
    – Still (and I’m terribly disturbed to find this is still the case as it was 10 years ago when I started doing this shit) there is no reliable way of getting content from the desktop to the web. People on desktops use Word and Excel: the promise of a RTE which could cope with a copy paste is still an unfulfilled promise. This is nuts, IMO, and about the biggest unsolved problem that there is in the CMS market.

    – CMS technology is almost always 90% redundant. I have never worked on a CMS procurement (and I’ve worked on a few!) where the long list of requirements was ever looked at beyond the procurement process

    In short, there are too many geeks involved, and not enough editors / creators of content. The sooner we all listen to the people who actually have to DO the daily work of editing a content-rich website the better…

  5. Matt says:

    The copy and paste issue continues to irk me it has to be said. A decade of giving people the advice “paste your content into Notepad first and reformat it in the CMS” is enough I reckon!

    I was recently looking at a previous spec I helped write for a CMS and I didn’t even know what half the things were referring to🙂

    I want the impossible dream – a CMS that is genuinely user friendly for publishers and also allows me as an admin to be able to control layout etc and add functionality without having to *always* bring in paid help..

  6. Matt says:

    I think I’ll take a stab at creating a local install of Plone 4 and see if it helps me get over the sour taste the early versions left me with!

    I hear alot about the complexity of things like Drupal but from my point of view it is all the

    “Through The Web configurability (loved by end users, hated by developers!)”

    that is useful to me and my projects so as long as the end result works for me I’m happy enough to cause developers the odd headache🙂

  7. I have to agree with Mike on some of those points – the amount of features that are requested in a CMS and never used. Of all of those workflow is one that nearly always gets switched off after a few days, unless it’s used in a paranoid publishing environment with multiple authors where every bit of contributed content needs to be authorised by a superior before going live. I also look after a number of sites where noone at all uses the CMS – I end up being requested to make content changes for a client because they can’t be bothered to use it/ haven’t been trained/ don’t know it exists!

Data to examine:
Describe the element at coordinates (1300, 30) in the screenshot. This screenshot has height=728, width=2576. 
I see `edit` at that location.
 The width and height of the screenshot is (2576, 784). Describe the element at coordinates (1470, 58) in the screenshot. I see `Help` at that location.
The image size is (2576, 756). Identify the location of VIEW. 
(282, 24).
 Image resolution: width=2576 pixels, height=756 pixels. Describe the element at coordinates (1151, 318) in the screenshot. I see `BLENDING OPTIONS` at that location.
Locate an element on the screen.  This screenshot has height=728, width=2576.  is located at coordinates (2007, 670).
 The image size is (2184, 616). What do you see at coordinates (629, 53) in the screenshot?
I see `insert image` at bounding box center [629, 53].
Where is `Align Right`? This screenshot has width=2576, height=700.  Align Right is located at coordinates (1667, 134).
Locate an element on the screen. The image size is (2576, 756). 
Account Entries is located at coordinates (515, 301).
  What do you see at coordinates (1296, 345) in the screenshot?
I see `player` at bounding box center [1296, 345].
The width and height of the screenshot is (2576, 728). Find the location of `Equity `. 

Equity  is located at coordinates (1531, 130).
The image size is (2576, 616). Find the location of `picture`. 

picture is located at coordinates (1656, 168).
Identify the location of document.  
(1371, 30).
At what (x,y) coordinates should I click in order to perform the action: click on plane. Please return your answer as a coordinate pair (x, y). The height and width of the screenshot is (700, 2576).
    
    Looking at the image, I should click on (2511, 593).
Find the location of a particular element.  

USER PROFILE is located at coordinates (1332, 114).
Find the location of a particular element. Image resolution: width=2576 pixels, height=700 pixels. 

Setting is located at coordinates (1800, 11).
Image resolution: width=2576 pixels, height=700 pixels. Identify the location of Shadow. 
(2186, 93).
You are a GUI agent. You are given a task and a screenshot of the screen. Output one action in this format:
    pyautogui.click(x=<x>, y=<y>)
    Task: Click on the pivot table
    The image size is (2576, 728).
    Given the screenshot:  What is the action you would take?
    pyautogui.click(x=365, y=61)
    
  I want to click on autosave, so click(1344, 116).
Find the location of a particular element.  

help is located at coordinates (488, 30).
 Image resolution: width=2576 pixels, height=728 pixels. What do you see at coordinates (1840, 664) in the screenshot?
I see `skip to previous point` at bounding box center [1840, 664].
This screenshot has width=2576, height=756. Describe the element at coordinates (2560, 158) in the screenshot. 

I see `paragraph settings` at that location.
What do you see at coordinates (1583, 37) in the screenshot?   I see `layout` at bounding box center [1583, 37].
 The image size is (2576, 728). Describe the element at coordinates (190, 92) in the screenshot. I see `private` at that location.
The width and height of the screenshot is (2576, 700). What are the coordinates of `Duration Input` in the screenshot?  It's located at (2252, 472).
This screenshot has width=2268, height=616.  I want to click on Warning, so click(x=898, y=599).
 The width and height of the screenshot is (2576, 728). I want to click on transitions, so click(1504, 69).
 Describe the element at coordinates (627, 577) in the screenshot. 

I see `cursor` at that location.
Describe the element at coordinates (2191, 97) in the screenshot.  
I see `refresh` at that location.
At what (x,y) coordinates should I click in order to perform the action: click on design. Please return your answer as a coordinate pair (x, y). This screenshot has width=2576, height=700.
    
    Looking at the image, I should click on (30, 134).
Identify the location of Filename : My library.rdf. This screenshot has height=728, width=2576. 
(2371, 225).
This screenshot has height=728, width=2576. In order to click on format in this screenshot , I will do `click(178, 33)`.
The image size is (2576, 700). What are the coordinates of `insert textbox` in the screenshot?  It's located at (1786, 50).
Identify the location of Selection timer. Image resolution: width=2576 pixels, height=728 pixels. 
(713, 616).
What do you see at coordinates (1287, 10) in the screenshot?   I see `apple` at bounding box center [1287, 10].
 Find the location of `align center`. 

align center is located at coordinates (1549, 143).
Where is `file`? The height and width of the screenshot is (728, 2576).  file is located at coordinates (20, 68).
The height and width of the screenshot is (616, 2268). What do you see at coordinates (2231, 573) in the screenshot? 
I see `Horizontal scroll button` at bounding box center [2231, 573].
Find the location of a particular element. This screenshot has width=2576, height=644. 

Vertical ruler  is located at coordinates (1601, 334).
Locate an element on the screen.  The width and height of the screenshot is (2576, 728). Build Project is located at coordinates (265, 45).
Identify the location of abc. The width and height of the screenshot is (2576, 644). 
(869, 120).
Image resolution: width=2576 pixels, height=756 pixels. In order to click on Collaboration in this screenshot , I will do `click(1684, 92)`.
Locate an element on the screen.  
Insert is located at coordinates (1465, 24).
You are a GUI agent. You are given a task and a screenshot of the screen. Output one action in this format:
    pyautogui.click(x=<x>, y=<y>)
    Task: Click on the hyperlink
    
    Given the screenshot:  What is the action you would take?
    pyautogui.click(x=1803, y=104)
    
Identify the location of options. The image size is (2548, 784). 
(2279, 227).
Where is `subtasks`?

Complete the following:
#1 List every software program the CMS comment thread mentions by name.
#2 Extend the CMS comment thread past its final comment.

Numbered answers:
#1 Word, Excel, Notepad, Plone 4, Drupal

#2
  8. I’ve tried and failed to (fully) solve the cut and paste from word challenge, and i’m sure i’m not the only one. Most WYSIWYG editors have a “paste from word” function to help strip out word formatting, but then you have to apply formatting again in the same way as you would if you did the cut ans paste via notepad dance.

    The challenge is that what comes in from word isn’t consistent across different word versions, and even different authors if they aren’t trained to use word in a consistent way, so even if you add in lots of code to automatically process into useable web markup, you always miss or misinterpret something*, so the end user still has to do loads of formatting after conversion. I don’t see a bulletproof solution to this in the near future – sorry!

    * e.g. you didn’t realise that the 12 nested spans around a sentence meant it was supposed to be a level 2 heading and other such ridiculous scenarios

  9. Matt says:

    Yep every site I’ve ever worked on ends up with all but the most minimal workflow turned off within days of launch!

  10. Matt says:

    EE has been recommended by alot of people and it falls into the cheap but not open category at the moment. It is certainly well liked by a number of my designer friends..

  11. There’s always Magnolia http://www.magnolia-cms.com/ it also is heavily steeped in the Java world. But if your customers have any in-house Java skills the templating engines should be familiar enough.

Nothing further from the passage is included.